An East Ayrshire wind farm which would drive significant investment into the local economy has taken a major step closer to fruition.
Following the decision of the local authority to grant a unanimous non-objection, proposals for Lethans Wind Farm will now go to the Scottish Government’s Energy and Consents Department for final determination.
Hamilton based Banks Renewables, the developer behind the 74.8MW, 22 turbine project, which is situated east of New Cumnock, welcomed the decision.
Jeannie Kielty, community relations manager at The Banks Group, said: “We have developed strong relationships with the supportive neighbouring communities over the past three years, so we are delighted to see the council’s decision reflecting the positive feeling towards the project.
“We believe that our proposals will directly benefit the local area and deliver a real, lasting, positive impact. Through our Connect2Renewables initiative local firms will be given priority when tendering for contracts and we have committed to delivering £37,500,000 of local economic benefit over the life of the site through construction contracts awarded to local firms and other Community related activities.

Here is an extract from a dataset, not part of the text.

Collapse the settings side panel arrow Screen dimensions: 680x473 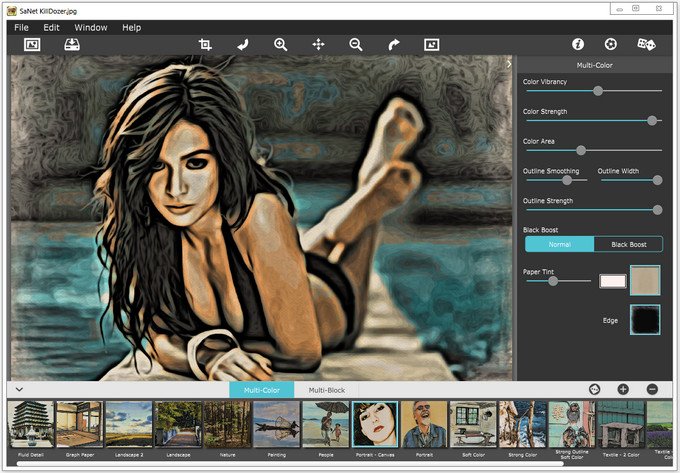[x=509, y=64]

“In addition, this decision moves the local community’s option to purchase a stake in the wind farm a step closer to becoming reality.
“The proposals now move on to the Scottish Government and we are optimistic that they will approve the project given the substantial regional and national benefits that would result.”
Banks Renewables has received over 400 letters of support from the public, with just one letter of objection throughout its extensive public consultation in the lead up to planning submission.
Banks Renewables’ Lethans wind farm, if approved, would offset the carbon emissions of over 40,000 homes. The site is over 4km away from the nearest village.
Jeannie added: “On top of the obvious potential of this project to boost East Ayrshire’s capacity to generate its own power and help protect the environment, we are also concentrating on ensuring the local community around the project benefit as much as possible.”
The remote nature of the site, the high wind speeds and the sensitive and considered approach taken to site design is a further positive element of the project.